-- Opening Marker --

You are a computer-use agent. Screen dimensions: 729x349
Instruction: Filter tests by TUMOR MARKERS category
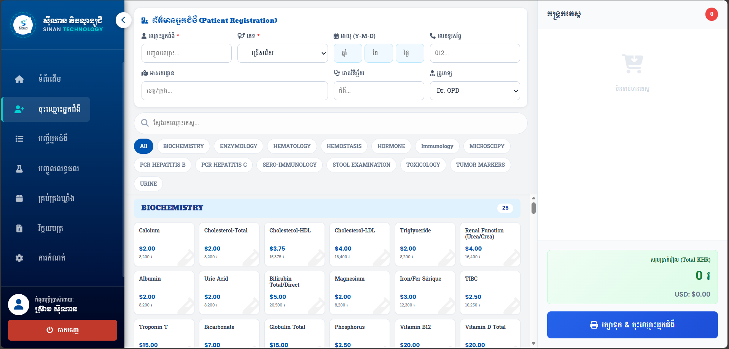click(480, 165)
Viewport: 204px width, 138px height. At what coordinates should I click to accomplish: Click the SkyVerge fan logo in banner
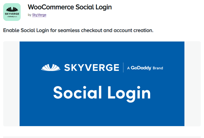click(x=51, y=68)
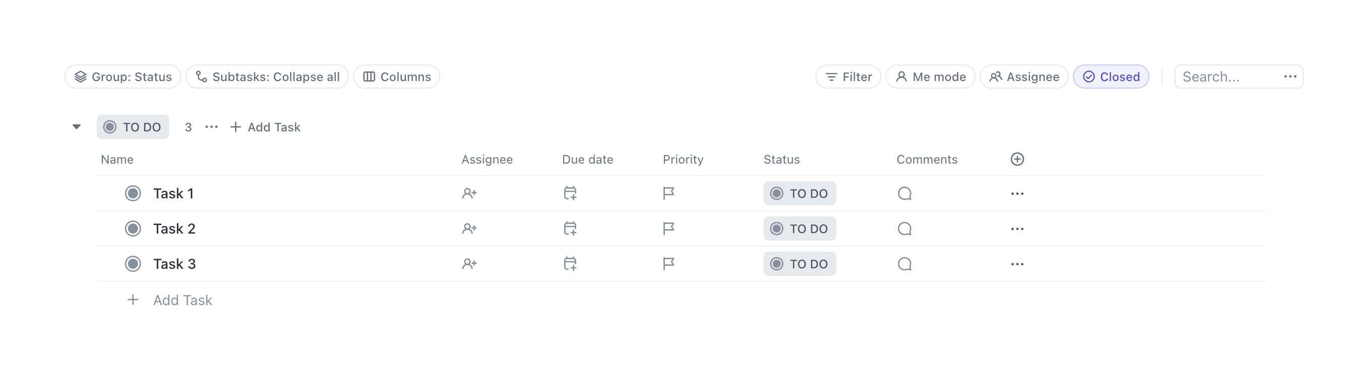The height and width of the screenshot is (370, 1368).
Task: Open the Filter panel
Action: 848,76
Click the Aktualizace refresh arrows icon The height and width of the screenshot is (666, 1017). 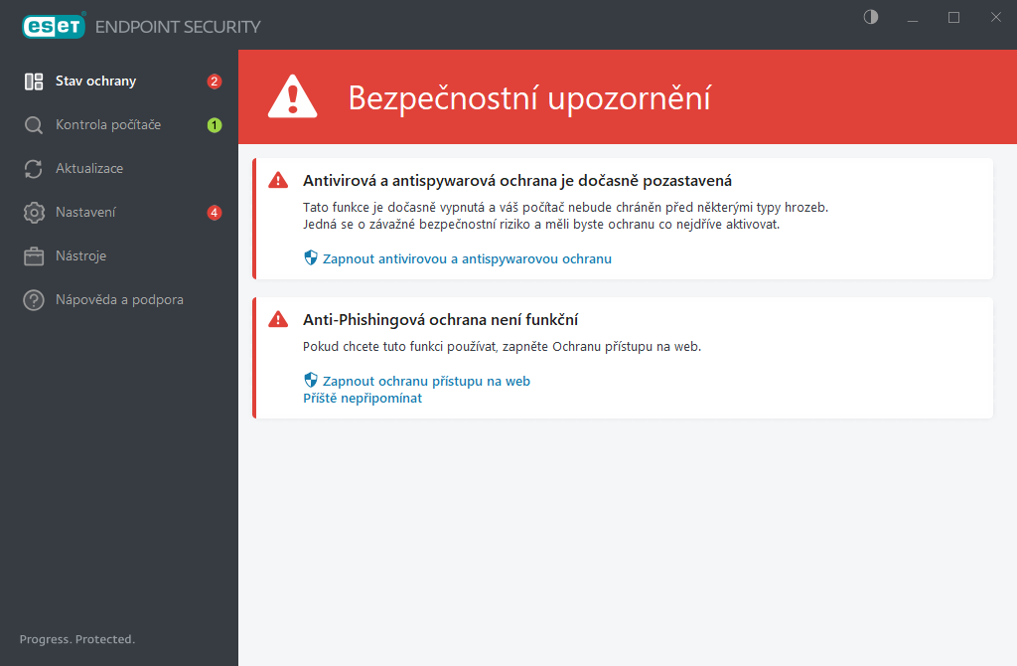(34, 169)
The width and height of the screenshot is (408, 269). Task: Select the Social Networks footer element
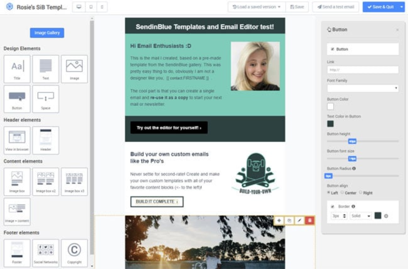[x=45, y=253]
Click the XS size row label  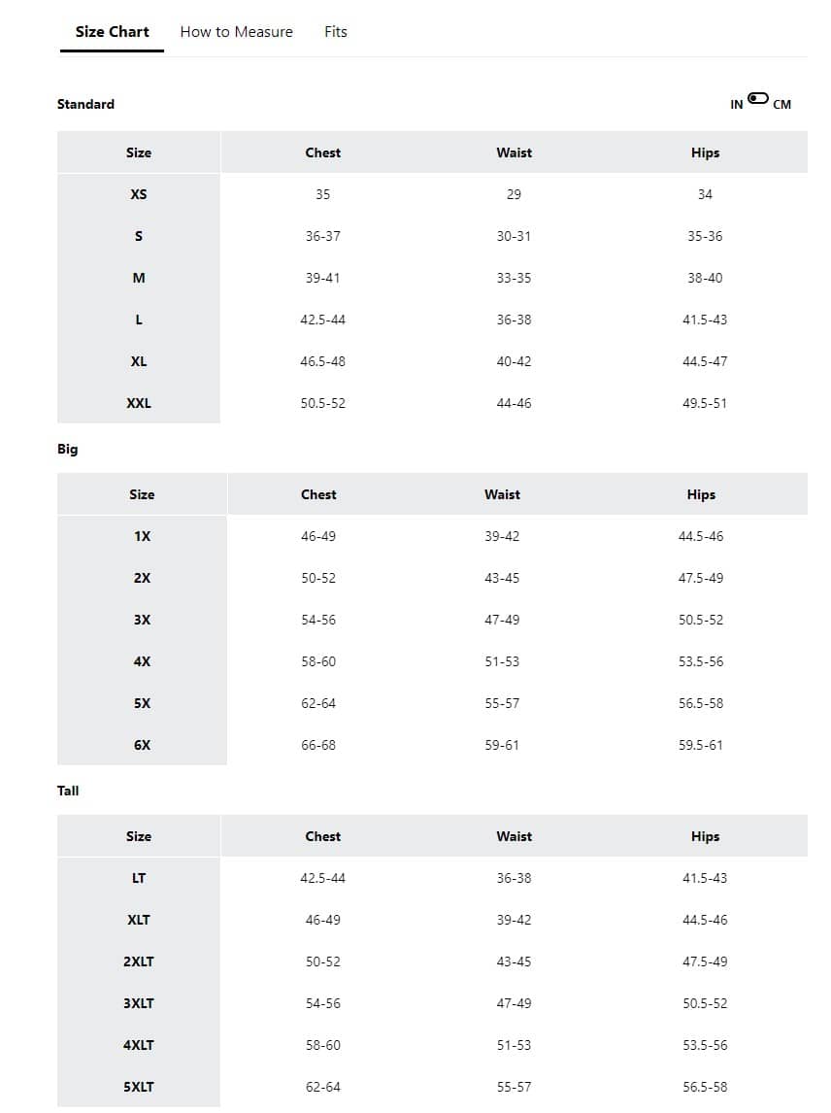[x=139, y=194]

-- Closing Marker --
-- Opening Marker --

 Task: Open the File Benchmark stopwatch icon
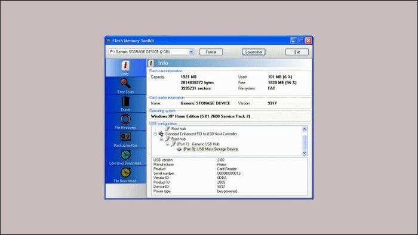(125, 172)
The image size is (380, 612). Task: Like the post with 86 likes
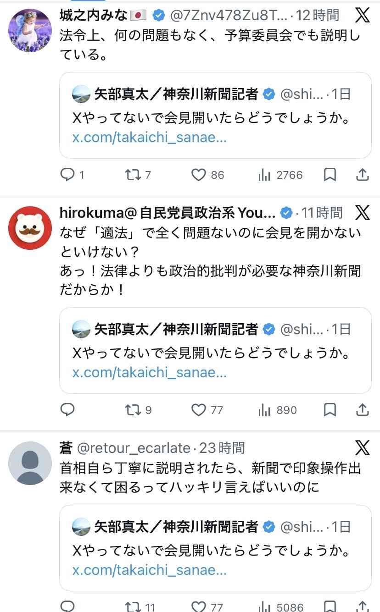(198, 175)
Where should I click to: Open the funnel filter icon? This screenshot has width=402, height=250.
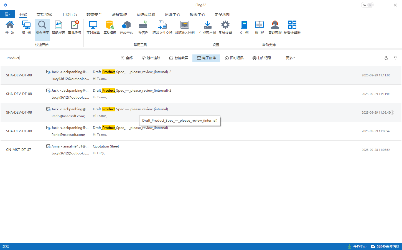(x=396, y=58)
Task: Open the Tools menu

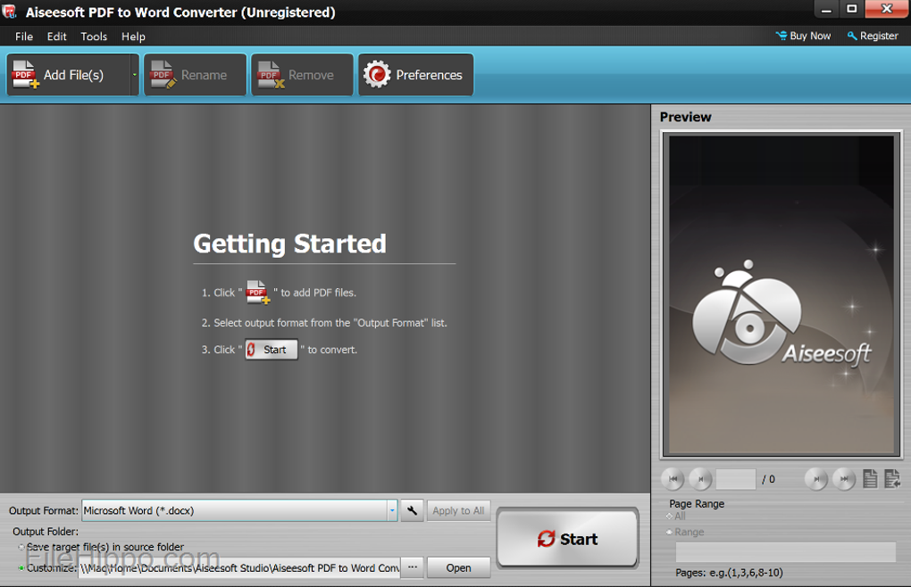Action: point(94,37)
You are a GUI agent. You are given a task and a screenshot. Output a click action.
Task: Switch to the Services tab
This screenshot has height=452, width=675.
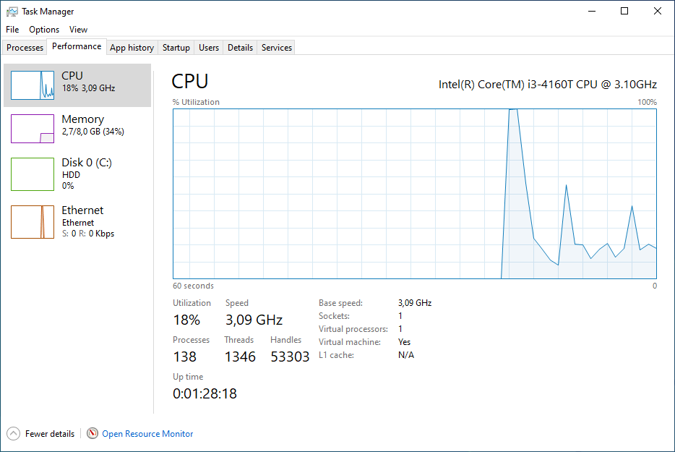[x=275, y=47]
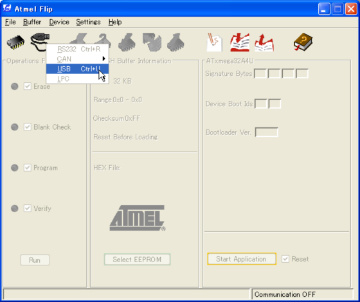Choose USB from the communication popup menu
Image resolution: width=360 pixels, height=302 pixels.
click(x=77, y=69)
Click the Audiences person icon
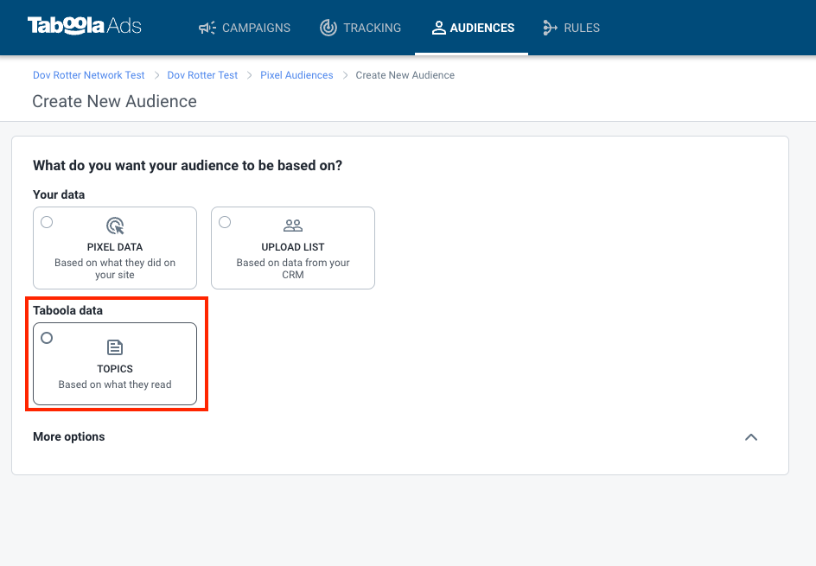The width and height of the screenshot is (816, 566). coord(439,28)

-- Closing Marker --

• _Work task_: Copy out every line from the data above in which the word "agent" occurs.

• _Exercise output_:
You are a computer-use agent. Screen dimensions: 729x349
You are a GUI agent. You are given a task and a screenshot. Output a click action.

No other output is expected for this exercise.